The real-time indexing challenge
A specialized storage format may solve the problem of irregular data flow,
but how will tomorrow’s LBS providers overcome the performance challenges
of a million users? When I was a little boy, my babysitters and I played
a memory game called "Concentration." We would lay out a deck of cards
upside down on the floor in a big grid and then take turns flipping over
just two cards. If the cards matched, you got to keep them and pick again.
If not, you had to turn them back over, hopefully memorizing their positions
for later. The data in traditional spatial applications is like the cards
in Concentration; it’s static and therefore easy to memorize, or, in database
terminology, to index.
Traditionally, databases answer queries quickly by checking an index. Rather
than searching through all of a table’s millions of rows for the answer,
database software checks the index to isolate a much smaller data subset
and search only there for the proper candidates. In real-time applications,
though, the data moves -- all at once! Imagine playing concentration when
the cards change position randomly between turns. That’s what makes
applications with large mobile datasets perform more slowly than traditional
nonreal-time applications. The database software just can’t rebuild its spatial
indexes fast enough, or often enough, if the whole dataset keeps changing.

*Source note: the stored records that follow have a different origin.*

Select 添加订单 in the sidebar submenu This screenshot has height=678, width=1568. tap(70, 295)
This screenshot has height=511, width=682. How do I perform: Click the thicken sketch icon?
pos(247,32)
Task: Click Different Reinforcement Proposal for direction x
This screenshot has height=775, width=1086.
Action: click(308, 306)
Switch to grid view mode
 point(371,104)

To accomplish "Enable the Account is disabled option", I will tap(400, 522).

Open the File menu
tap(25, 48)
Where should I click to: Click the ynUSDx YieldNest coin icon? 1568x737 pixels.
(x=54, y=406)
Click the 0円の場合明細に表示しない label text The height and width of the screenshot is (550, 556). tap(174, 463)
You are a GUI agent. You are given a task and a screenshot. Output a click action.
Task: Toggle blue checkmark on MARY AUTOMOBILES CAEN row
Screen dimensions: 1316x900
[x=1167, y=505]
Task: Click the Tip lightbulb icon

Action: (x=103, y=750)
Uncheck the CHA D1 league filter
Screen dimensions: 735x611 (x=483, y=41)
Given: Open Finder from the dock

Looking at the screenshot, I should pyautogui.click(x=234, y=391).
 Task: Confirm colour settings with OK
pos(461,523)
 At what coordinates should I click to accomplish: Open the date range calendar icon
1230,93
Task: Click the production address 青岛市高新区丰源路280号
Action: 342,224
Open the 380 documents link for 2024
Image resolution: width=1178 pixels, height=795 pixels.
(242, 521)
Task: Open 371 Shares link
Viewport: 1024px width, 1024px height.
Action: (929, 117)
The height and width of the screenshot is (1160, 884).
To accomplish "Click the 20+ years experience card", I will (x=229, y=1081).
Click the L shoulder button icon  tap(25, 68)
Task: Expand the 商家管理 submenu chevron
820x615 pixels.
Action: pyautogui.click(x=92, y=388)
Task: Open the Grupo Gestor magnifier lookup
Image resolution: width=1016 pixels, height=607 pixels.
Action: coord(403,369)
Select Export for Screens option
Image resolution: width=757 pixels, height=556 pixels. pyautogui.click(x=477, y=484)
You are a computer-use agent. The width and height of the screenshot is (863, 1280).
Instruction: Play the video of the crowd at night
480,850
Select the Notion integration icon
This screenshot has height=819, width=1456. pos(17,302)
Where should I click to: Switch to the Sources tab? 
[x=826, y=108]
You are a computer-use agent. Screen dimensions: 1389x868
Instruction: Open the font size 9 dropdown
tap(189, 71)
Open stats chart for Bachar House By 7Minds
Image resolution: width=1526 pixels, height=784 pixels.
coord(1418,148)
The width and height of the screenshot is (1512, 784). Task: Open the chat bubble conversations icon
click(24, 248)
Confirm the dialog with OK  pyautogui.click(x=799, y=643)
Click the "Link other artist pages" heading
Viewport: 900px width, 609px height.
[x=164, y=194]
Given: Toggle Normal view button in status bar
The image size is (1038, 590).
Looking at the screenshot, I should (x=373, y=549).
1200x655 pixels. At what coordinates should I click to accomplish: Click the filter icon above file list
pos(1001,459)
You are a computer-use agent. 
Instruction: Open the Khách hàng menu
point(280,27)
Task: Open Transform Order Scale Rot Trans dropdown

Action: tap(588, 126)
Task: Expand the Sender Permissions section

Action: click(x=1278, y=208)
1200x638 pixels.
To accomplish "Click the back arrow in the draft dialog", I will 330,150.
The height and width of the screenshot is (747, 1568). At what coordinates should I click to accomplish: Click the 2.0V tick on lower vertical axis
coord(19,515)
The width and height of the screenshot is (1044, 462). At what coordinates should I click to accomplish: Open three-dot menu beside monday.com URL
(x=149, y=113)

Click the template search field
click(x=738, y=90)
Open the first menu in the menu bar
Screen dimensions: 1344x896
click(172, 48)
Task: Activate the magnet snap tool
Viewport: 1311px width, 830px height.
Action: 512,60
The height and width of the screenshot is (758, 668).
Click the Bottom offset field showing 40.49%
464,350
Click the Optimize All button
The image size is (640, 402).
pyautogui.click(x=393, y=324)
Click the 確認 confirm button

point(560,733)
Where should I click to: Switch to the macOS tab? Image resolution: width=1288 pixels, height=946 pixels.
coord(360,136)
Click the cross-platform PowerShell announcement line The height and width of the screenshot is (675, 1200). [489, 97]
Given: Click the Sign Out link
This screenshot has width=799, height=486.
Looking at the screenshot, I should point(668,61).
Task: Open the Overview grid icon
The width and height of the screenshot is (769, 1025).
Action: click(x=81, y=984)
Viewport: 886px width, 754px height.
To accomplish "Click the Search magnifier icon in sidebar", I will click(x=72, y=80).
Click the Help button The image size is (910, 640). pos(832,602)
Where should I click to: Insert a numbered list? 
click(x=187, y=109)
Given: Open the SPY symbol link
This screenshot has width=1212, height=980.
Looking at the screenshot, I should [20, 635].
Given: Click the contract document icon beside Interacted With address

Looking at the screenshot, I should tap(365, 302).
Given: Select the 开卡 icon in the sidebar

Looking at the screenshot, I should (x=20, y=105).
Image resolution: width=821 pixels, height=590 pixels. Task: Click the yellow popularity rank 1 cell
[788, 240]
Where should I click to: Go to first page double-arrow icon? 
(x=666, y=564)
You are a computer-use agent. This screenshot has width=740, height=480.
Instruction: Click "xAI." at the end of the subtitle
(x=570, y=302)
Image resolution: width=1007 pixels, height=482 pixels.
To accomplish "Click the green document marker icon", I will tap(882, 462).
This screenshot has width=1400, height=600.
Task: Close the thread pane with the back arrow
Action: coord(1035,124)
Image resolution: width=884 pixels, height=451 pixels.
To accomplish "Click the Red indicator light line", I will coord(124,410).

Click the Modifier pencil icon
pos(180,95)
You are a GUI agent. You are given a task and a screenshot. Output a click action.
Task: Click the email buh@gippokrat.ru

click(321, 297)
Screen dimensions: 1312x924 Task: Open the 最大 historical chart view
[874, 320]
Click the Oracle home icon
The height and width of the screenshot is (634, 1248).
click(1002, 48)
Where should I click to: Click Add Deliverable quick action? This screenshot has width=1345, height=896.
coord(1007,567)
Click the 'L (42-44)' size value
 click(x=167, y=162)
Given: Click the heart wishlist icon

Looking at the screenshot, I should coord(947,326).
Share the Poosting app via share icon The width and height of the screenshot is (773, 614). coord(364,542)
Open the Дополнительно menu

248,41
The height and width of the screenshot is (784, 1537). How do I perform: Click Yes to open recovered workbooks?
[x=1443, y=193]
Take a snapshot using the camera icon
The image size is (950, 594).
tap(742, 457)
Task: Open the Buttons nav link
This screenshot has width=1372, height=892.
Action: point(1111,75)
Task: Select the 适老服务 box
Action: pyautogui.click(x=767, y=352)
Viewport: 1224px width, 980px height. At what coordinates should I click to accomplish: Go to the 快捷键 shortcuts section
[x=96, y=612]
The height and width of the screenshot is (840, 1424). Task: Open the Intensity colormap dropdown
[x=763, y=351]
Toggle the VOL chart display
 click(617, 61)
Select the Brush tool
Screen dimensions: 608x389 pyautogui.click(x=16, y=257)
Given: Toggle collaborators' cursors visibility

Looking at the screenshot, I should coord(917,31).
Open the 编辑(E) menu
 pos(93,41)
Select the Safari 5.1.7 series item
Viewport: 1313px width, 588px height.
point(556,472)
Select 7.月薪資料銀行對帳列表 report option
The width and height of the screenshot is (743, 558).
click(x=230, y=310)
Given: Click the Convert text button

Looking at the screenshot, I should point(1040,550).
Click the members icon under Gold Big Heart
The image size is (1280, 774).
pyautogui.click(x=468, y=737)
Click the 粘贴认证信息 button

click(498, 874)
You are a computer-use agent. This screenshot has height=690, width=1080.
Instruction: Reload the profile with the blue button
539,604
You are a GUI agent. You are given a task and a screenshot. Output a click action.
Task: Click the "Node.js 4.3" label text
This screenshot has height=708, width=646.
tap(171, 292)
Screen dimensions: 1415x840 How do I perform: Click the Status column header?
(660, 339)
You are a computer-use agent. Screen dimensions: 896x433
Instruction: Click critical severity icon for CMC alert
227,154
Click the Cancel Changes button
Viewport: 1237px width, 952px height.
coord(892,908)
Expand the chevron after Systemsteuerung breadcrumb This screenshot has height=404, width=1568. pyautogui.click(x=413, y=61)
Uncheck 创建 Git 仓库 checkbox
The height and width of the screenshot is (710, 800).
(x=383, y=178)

This problem becomes even more intractable if the number of changing datapoints
is large (a telecommunications application, for instance, with millions of
customers).
Profilers. In response to this problem, a few companies, such as Apama
(www. apama.com), iProx (www. iprox.com), and Telcontar (www. telcontar.com),
offer software that, instead of storing, indexing, and querying the incoming
real-time data, stores and indexes the queries themselves in a database and
then lets the real-time data filter through the queries or "profiles." When
real-time data matches the query criteria, Apama’s software sends a message
(see Figure 4). For instance, a flow of vehicle locations can be checked to
see if any individual car is within a predefined static region using a query
such as "child’s car intersects school parking lot polygon."